May 31, 2020

Warren Would Take Billionaires Down a Few Billion Pegs

Warren Buffett, a billionaire since 1990, would have amassed $10.4 billion rather than $88.3 billion. Mark Zuckerberg, who became a billionaire at 23 in 2008, would have $32.5 billion instead of $61 billion.

Mr. Sanders, who has also fashioned a wealth tax, would trim their fortunes slightly more, according to calculations by Mr. Zucman and Mr. Saez.

These, of course, are just estimates. The economists’ model makes lots of assumptions and does not take account of some of Ms. Warren’s other proposals, like taxing investment profits at the same rate as wages and taxing them every year instead of only upon sale.

Individuals and businesses would also be certain to change their spending and investing in quest of creative ways to avoid paying more. Political contributions, for example, might increase as some try to roll back the tax increases.

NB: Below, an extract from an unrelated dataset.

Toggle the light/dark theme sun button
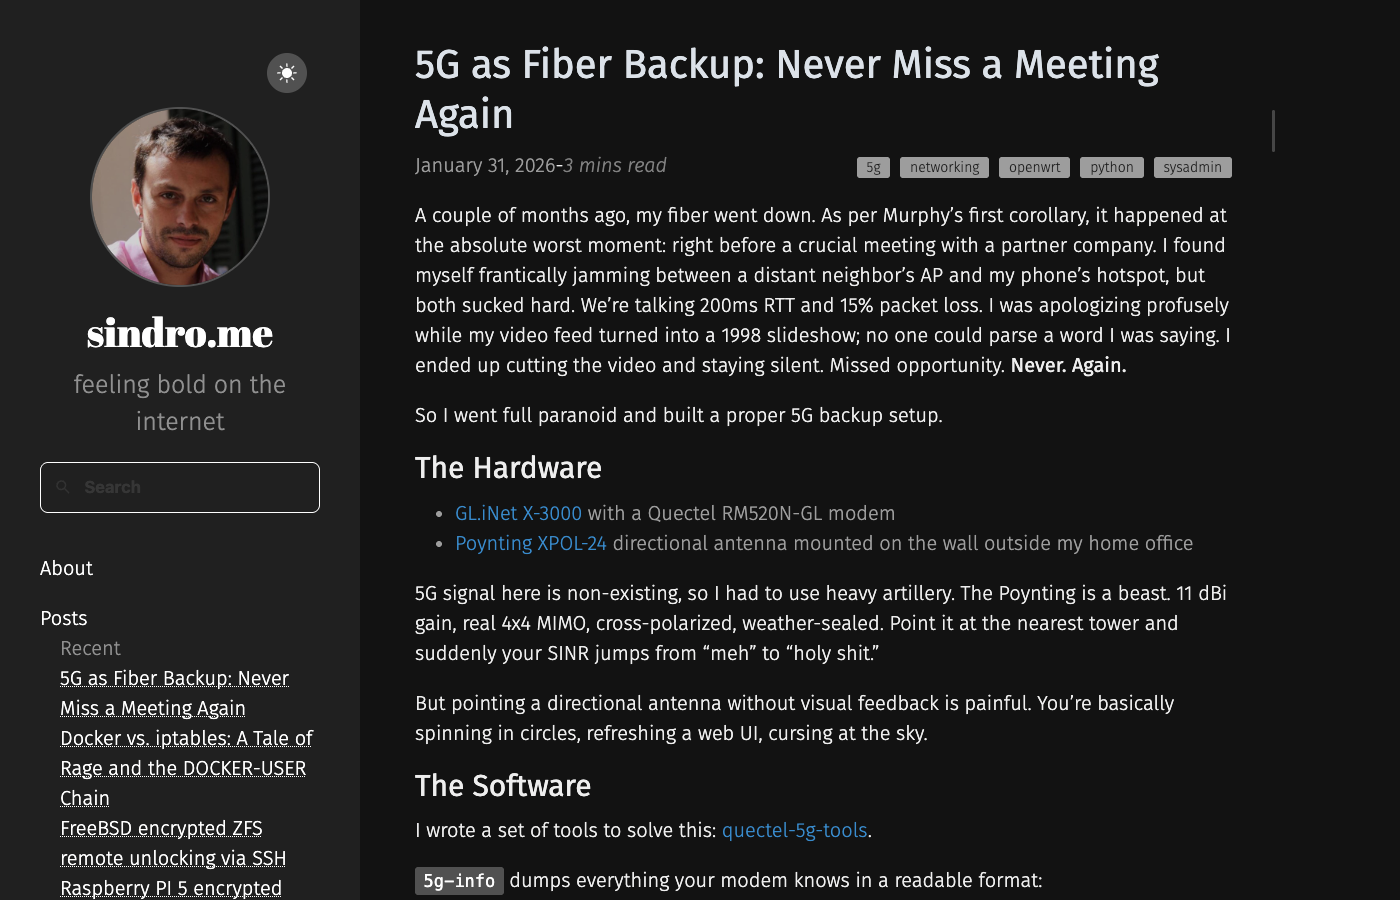The image size is (1400, 900). pos(287,73)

Still, families would have a much tougher time establishing multibillion-dollar dynasties that echo for generations in the face of taxes that aim more aggressively at wealth, capital gains and inheritances. Bequests exceeding $1 billion would be taxed at a marginal rate of 70 percent under Ms. Warren’s proposed estate tax.

For Mr. Sanders, preventing concentrated wealth from passing from generation to generation is the goal. He argues that such legacies undermine democracy.

“I don’t think that billionaires should exist,” he has said. In introducing his tax plan, Mr. Sanders, who identifies himself as a democratic socialist, said, “It eliminates a lot of the wealth that billionaires have, and I think that’s exactly what we should be doing.”